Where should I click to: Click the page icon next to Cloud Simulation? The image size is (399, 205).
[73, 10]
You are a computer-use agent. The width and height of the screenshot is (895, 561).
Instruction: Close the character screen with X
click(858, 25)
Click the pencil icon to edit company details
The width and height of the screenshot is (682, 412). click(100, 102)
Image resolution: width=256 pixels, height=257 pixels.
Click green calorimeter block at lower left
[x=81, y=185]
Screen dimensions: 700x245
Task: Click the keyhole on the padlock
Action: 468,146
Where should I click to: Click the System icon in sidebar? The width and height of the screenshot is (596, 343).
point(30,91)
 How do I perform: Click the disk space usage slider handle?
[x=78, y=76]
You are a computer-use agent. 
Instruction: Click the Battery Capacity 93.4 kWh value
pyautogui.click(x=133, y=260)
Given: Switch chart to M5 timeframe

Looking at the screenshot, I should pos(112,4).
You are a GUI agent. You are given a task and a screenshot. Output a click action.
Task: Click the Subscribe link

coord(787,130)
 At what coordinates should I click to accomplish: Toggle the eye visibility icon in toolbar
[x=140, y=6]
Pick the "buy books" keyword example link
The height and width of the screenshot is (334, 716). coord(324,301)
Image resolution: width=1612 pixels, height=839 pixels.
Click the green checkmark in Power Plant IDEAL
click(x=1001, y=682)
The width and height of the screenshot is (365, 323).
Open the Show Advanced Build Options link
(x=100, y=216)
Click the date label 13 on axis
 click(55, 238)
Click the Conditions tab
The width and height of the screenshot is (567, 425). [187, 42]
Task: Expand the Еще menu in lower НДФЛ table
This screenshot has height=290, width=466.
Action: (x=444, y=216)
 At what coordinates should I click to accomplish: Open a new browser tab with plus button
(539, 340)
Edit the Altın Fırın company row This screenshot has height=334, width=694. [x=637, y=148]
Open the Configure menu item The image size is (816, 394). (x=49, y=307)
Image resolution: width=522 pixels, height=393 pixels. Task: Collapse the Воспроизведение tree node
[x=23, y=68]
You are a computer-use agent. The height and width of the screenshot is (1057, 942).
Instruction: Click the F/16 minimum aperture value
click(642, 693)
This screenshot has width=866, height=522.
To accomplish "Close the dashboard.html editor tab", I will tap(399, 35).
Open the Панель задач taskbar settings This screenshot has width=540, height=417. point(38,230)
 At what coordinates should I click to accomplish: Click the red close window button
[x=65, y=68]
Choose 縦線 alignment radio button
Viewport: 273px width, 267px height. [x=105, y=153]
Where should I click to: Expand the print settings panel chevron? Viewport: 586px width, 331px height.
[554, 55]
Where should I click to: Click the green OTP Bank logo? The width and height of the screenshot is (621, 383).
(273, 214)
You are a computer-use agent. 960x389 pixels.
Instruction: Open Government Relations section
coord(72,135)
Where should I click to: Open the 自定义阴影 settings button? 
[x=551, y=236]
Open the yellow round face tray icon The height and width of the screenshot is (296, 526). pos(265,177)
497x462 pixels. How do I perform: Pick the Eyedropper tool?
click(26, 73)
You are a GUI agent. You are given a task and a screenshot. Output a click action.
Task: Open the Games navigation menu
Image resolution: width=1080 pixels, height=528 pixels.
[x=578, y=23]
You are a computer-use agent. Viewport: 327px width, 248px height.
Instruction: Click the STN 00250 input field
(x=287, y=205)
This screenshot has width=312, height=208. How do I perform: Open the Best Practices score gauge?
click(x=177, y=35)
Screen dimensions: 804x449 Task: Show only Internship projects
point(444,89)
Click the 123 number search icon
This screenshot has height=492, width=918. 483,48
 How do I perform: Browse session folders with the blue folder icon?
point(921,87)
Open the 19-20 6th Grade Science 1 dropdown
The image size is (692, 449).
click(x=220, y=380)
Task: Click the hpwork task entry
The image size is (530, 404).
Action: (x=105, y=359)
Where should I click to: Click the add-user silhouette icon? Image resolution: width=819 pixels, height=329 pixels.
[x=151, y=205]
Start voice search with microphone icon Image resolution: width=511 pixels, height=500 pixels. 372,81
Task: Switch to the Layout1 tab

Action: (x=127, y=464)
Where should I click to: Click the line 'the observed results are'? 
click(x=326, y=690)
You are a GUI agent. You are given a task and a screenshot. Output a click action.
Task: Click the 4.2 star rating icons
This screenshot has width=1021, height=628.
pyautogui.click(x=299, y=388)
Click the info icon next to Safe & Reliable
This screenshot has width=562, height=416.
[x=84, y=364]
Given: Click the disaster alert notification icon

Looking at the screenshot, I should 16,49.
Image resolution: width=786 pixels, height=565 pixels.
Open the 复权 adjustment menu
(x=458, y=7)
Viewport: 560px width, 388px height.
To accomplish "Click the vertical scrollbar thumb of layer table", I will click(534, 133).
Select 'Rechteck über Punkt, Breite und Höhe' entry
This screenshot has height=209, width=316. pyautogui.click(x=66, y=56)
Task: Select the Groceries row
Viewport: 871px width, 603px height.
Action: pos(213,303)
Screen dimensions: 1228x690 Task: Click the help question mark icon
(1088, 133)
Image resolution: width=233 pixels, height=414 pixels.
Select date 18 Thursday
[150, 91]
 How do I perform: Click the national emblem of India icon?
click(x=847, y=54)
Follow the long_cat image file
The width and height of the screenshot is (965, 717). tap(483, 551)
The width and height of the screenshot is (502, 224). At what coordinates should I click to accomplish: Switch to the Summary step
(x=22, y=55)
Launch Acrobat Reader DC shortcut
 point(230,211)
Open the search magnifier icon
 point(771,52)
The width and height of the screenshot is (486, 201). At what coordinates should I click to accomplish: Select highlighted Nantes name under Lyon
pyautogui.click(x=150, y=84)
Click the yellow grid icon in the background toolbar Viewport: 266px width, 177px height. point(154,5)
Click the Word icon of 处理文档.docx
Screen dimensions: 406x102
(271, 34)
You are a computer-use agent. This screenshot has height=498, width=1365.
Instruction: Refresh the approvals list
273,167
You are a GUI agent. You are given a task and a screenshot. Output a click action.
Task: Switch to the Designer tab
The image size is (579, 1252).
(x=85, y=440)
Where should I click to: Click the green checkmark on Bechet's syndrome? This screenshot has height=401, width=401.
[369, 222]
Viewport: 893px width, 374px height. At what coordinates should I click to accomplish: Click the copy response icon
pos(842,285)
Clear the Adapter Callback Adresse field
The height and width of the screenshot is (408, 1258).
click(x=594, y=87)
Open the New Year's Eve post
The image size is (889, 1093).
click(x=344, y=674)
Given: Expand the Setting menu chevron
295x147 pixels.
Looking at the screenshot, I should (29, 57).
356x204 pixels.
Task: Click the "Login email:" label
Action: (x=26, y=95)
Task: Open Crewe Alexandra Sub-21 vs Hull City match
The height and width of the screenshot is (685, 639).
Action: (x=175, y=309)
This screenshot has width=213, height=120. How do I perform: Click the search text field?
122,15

Work item - Could you copy every record above exactly as written?

Exercise result -
Where should I click to: Click the page icon next to Cloud Simulation? The image size is (399, 205).
[73, 10]
You are a computer-use agent. The width and height of the screenshot is (895, 561).
Instruction: Close the character screen with X
click(858, 25)
Click the pencil icon to edit company details
The width and height of the screenshot is (682, 412). click(100, 102)
Image resolution: width=256 pixels, height=257 pixels.
Click green calorimeter block at lower left
[x=81, y=185]
Screen dimensions: 700x245
Task: Click the keyhole on the padlock
Action: 468,146
Where should I click to: Click the System icon in sidebar? The width and height of the screenshot is (596, 343).
point(30,91)
 How do I perform: Click the disk space usage slider handle?
[x=78, y=76]
You are a computer-use agent. 
Instruction: Click the Battery Capacity 93.4 kWh value
pyautogui.click(x=133, y=260)
Given: Switch chart to M5 timeframe

Looking at the screenshot, I should pos(112,4).
You are a GUI agent. You are given a task and a screenshot. Output a click action.
Task: Click the Subscribe link

coord(787,130)
 At what coordinates should I click to accomplish: Toggle the eye visibility icon in toolbar
[x=140, y=6]
Pick the "buy books" keyword example link
The height and width of the screenshot is (334, 716). coord(324,301)
Image resolution: width=1612 pixels, height=839 pixels.
Click the green checkmark in Power Plant IDEAL
click(x=1001, y=682)
The width and height of the screenshot is (365, 323).
Open the Show Advanced Build Options link
(x=100, y=216)
Click the date label 13 on axis
 click(55, 238)
Click the Conditions tab
The width and height of the screenshot is (567, 425). [187, 42]
Task: Expand the Еще menu in lower НДФЛ table
This screenshot has height=290, width=466.
Action: (x=444, y=216)
 At what coordinates should I click to accomplish: Open a new browser tab with plus button
(539, 340)
Edit the Altın Fırın company row This screenshot has height=334, width=694. [x=637, y=148]
Open the Configure menu item The image size is (816, 394). (x=49, y=307)
Image resolution: width=522 pixels, height=393 pixels. Task: Collapse the Воспроизведение tree node
[x=23, y=68]
You are a computer-use agent. The height and width of the screenshot is (1057, 942).
Instruction: Click the F/16 minimum aperture value
click(642, 693)
This screenshot has width=866, height=522.
To accomplish "Close the dashboard.html editor tab", I will tap(399, 35).
Open the Панель задач taskbar settings This screenshot has width=540, height=417. point(38,230)
 At what coordinates should I click to accomplish: Click the red close window button
[x=65, y=68]
Choose 縦線 alignment radio button
Viewport: 273px width, 267px height. [x=105, y=153]
Where should I click to: Expand the print settings panel chevron? Viewport: 586px width, 331px height.
[554, 55]
Where should I click to: Click the green OTP Bank logo? The width and height of the screenshot is (621, 383).
(273, 214)
You are a computer-use agent. 960x389 pixels.
Instruction: Open Government Relations section
coord(72,135)
Where should I click to: Open the 自定义阴影 settings button? 
[x=551, y=236]
Open the yellow round face tray icon The height and width of the screenshot is (296, 526). pos(265,177)
497x462 pixels. How do I perform: Pick the Eyedropper tool?
click(26, 73)
You are a GUI agent. You are given a task and a screenshot. Output a click action.
Task: Open the Games navigation menu
Image resolution: width=1080 pixels, height=528 pixels.
[x=578, y=23]
You are a computer-use agent. Viewport: 327px width, 248px height.
Instruction: Click the STN 00250 input field
(x=287, y=205)
This screenshot has width=312, height=208. How do I perform: Open the Best Practices score gauge?
click(x=177, y=35)
Screen dimensions: 804x449 Task: Show only Internship projects
point(444,89)
Click the 123 number search icon
This screenshot has height=492, width=918. 483,48
 How do I perform: Browse session folders with the blue folder icon?
point(921,87)
Open the 19-20 6th Grade Science 1 dropdown
The image size is (692, 449).
click(x=220, y=380)
Task: Click the hpwork task entry
The image size is (530, 404).
Action: (x=105, y=359)
Where should I click to: Click the add-user silhouette icon? Image resolution: width=819 pixels, height=329 pixels.
[x=151, y=205]
Start voice search with microphone icon Image resolution: width=511 pixels, height=500 pixels. 372,81
Task: Switch to the Layout1 tab

Action: (x=127, y=464)
Where should I click to: Click the line 'the observed results are'? 
click(x=326, y=690)
You are a GUI agent. You are given a task and a screenshot. Output a click action.
Task: Click the 4.2 star rating icons
This screenshot has width=1021, height=628.
pyautogui.click(x=299, y=388)
Click the info icon next to Safe & Reliable
This screenshot has width=562, height=416.
[x=84, y=364]
Given: Click the disaster alert notification icon

Looking at the screenshot, I should 16,49.
Image resolution: width=786 pixels, height=565 pixels.
Open the 复权 adjustment menu
(x=458, y=7)
Viewport: 560px width, 388px height.
To accomplish "Click the vertical scrollbar thumb of layer table", I will click(534, 133).
Select 'Rechteck über Punkt, Breite und Höhe' entry
This screenshot has height=209, width=316. pyautogui.click(x=66, y=56)
Task: Select the Groceries row
Viewport: 871px width, 603px height.
Action: pos(213,303)
Screen dimensions: 1228x690 Task: Click the help question mark icon
(1088, 133)
Image resolution: width=233 pixels, height=414 pixels.
Select date 18 Thursday
[150, 91]
 How do I perform: Click the national emblem of India icon?
click(x=847, y=54)
Follow the long_cat image file
The width and height of the screenshot is (965, 717). tap(483, 551)
The width and height of the screenshot is (502, 224). At what coordinates should I click to accomplish: Switch to the Summary step
(x=22, y=55)
Launch Acrobat Reader DC shortcut
 point(230,211)
Open the search magnifier icon
 point(771,52)
The width and height of the screenshot is (486, 201). At what coordinates should I click to accomplish: Select highlighted Nantes name under Lyon
pyautogui.click(x=150, y=84)
Click the yellow grid icon in the background toolbar Viewport: 266px width, 177px height. point(154,5)
Click the Word icon of 处理文档.docx
Screen dimensions: 406x102
(271, 34)
You are a computer-use agent. This screenshot has height=498, width=1365.
Instruction: Refresh the approvals list
273,167
You are a GUI agent. You are given a task and a screenshot. Output a click action.
Task: Switch to the Designer tab
The image size is (579, 1252).
(x=85, y=440)
Where should I click to: Click the green checkmark on Bechet's syndrome? This screenshot has height=401, width=401.
[369, 222]
Viewport: 893px width, 374px height. At what coordinates should I click to accomplish: Click the copy response icon
pos(842,285)
Clear the Adapter Callback Adresse field
The height and width of the screenshot is (408, 1258).
click(x=594, y=87)
Open the New Year's Eve post
The image size is (889, 1093).
click(x=344, y=674)
Given: Expand the Setting menu chevron
295x147 pixels.
Looking at the screenshot, I should (29, 57).
356x204 pixels.
Task: Click the "Login email:" label
Action: (x=26, y=95)
Task: Open Crewe Alexandra Sub-21 vs Hull City match
The height and width of the screenshot is (685, 639).
Action: (x=175, y=309)
This screenshot has width=213, height=120. How do I perform: Click the search text field?
122,15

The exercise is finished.